Implications for a Larger Study
This pilot study provides valuable insights to inform the design of a larger, more
definitive study. To address the feasibility challenges encountered, the following
modifications should be considered. A broader age range and less restrictive exclusion
criteria should be used to improve patient recruitment and achieve a larger sample
size. Alternative sample collection methods, such as rectal swabs or stool collection
bags, should be explored to improve efficiency and mitigate the impact of delayed
stool passage and urgent surgical interventions.
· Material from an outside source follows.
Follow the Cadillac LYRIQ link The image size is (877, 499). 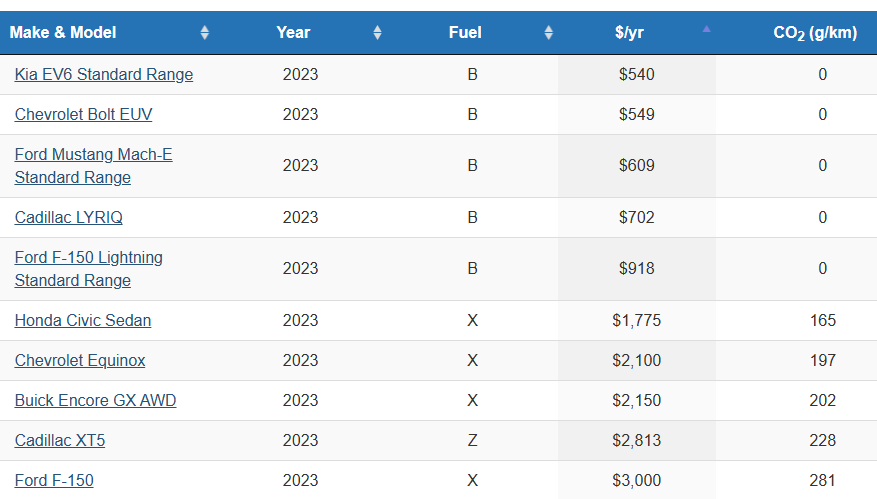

The use of enemas should be avoided.
Increased sampling time points may be beneficial to capture the dynamic changes in
the gut microbiome following TBI. Future studies should incorporate functional metagenomics
analyses to investigate the functional consequences of gut microbiome dysbiosis in
TBI. A more comprehensive assessment of clinical variables, including detailed neurological
assessments, inflammatory markers, and medication usage, is needed to better correlate
gut microbiome alterations with clinical outcomes.
A well-designed and adequately powered larger study, incorporating these improvements,
will provide a more comprehensive understanding of the role of the gut microbiome
in TBI and pave the way for potential therapeutic interventions.
Conclusion
This pilot study has demonstrated the feasibility challenges associated with conducting
gut microbiome research in sTBI patients, specifically concerning patient recruitment,
sample collection, and data acquisition. However, the lessons learned and the modifications
implemented will inform the design and implementation of future studies. The preliminary
metagenomic data indicate that sTBI is associated with gut microbiome dysbiosis. A
larger study is warranted to further investigate the association between gut microbiome
composition and clinical outcomes in sTBI, provided that the identified feasibility
challenges are adequately addressed.